Projeto propõe salário mínimo de R$ 2.500 para comércio
Um projeto de lei propõe um salário mínimo de R$ 2.500 para trabalhadores do comércio, com reajuste anual e bonificação por qualificação, visando corrigir distorções e valorizar o setor.
Salário mínimo no comércio de bens, serviços e turismo pode ser fixado em R$ 2.500, conforme projeto de lei em análise na Câmara dos Deputados. A proposta visa estabelecer um piso salarial para trabalhadores do setor de bens, serviços e turismo, além de bonificações para qualificação técnica.
Valores e categorias salariais no comércio
Segundo a Agência Câmara de Notícias, o Projeto de Lei 6508/25 propõe a criação de um piso salarial específico para os trabalhadores do comércio de bens, serviços e turismo.
Este projeto estabelece duas categorias salariais distintas, visando reconhecer e valorizar a qualificação profissional no setor.
Para uma jornada de 40 horas semanais, o piso salarial base é definido em R$ 2.500,00 mensais. Para aqueles que comprovarem qualificação técnica, como a conclusão de cursos de no mínimo 160 horas, o piso qualificado é elevado para R$ 2.750,00 mensais.
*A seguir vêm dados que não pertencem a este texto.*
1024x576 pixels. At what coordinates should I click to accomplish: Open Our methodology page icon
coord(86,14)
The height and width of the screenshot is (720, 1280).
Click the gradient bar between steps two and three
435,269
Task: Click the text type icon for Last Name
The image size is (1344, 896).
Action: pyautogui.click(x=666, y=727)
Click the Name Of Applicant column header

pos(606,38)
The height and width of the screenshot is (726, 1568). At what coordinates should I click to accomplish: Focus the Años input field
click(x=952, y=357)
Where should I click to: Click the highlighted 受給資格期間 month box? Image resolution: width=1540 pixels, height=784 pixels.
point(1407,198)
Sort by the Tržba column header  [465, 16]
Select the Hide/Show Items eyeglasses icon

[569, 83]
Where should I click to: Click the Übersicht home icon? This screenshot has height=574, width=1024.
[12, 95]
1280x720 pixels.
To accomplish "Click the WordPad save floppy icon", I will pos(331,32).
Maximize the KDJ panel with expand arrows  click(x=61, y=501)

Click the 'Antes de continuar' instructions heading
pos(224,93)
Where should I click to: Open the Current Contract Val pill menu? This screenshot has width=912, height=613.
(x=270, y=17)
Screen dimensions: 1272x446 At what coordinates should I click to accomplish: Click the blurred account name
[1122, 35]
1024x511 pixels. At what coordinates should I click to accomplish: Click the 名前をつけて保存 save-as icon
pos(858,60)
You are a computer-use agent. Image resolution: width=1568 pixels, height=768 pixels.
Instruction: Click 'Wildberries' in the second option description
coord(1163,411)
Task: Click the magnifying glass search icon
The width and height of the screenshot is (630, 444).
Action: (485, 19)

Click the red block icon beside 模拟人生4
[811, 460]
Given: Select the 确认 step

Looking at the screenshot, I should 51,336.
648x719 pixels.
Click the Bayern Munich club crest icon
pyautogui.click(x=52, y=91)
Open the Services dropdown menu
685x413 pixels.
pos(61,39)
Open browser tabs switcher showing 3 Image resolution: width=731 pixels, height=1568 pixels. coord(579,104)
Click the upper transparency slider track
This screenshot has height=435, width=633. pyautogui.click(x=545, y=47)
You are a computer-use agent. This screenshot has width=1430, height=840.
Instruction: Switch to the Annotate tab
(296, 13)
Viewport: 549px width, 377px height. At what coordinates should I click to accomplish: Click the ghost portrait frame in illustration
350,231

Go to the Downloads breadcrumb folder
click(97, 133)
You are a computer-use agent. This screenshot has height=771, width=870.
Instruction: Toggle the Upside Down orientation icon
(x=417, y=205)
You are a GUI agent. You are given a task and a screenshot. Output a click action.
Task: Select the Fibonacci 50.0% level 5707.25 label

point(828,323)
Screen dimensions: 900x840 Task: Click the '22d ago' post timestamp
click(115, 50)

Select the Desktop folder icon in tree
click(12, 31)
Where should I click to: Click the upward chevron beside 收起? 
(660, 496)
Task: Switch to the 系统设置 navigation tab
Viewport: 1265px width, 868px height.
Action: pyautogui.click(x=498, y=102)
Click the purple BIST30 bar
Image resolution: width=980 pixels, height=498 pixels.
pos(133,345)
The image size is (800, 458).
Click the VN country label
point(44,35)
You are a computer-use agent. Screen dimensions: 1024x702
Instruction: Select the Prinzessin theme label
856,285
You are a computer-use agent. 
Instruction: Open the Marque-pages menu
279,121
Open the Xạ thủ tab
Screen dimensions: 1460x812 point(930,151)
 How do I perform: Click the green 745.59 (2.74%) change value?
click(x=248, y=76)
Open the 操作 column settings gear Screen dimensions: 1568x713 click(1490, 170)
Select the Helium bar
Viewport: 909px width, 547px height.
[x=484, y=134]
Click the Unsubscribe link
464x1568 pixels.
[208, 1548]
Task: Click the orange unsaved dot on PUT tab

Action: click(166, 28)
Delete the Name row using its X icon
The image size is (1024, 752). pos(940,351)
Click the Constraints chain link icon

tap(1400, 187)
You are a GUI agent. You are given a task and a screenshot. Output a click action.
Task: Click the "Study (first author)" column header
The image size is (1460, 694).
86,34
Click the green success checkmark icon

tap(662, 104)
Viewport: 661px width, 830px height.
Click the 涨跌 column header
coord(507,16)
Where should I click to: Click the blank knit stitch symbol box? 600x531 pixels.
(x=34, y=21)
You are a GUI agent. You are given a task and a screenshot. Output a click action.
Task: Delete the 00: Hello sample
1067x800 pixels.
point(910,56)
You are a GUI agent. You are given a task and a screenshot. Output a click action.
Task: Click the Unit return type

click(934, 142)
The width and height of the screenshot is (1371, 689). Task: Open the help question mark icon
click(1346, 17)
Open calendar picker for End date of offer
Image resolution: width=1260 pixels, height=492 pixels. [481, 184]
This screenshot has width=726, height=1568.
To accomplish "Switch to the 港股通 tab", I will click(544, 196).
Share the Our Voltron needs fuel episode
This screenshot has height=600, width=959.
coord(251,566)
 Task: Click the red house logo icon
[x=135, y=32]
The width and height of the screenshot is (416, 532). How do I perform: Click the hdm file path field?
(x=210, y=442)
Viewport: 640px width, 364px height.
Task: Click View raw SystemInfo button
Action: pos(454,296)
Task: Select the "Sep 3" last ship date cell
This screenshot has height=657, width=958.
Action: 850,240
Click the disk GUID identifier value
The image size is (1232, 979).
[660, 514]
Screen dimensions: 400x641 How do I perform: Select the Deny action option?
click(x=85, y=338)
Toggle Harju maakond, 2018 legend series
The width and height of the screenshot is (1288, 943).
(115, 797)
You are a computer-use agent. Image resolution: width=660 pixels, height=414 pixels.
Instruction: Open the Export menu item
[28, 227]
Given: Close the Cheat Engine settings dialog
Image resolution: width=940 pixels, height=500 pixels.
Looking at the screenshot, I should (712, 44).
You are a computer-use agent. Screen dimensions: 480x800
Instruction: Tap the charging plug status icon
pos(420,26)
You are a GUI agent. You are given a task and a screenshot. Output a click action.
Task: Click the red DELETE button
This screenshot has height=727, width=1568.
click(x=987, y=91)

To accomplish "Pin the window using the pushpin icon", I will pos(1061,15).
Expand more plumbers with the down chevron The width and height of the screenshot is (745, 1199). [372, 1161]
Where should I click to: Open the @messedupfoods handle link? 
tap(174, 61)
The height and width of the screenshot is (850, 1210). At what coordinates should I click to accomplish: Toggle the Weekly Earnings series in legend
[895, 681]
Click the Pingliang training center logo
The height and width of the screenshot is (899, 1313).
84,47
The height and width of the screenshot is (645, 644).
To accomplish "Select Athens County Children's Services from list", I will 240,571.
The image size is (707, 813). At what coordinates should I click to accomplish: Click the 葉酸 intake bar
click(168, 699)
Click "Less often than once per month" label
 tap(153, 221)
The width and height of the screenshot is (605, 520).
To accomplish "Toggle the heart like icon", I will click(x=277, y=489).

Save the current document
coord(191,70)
Estes cursos devem ser oferecidos por instituições reconhecidas pelo Ministério da Educação (MEC), como o Senac e o Senai.
Essa diferenciação salarial busca estimular a formação continuada e o aumento da produtividade entre os trabalhadores, promovendo um ambiente de trabalho mais qualificado e competitivo.
Reajuste anual e justificativa do projeto
O projeto de lei prevê um reajuste anual para o piso salarial dos trabalhadores do comércio, sempre em 1º de janeiro. A fórmula de reajuste garante um aumento real, acima da inflação, quando o setor de comércio apresentar crescimento.
O cálculo do reajuste considera a variação do Índice Nacional de Preços ao Consumidor (INPC), somado a 50% do crescimento real da receita do setor, conforme medido pelo IBGE no ano anterior.
Em situações de crise, onde não houver crescimento ou houver queda, o reajuste será apenas pelo INPC, assegurando a reposição da inflação.
A justificativa do projeto, apresentada pela deputada Jack Rocha (PT-ES), é corrigir uma “distorção histórica” no mercado de trabalho do comércio.
A proposta visa alinhar a remuneração dos trabalhadores à importância estratégica do setor, que emprega mais de 10,6 milhões de pessoas.
Segundo a deputada, o projeto não só beneficia os trabalhadores, mas também promove um ciclo virtuoso de qualificação e produtividade no setor.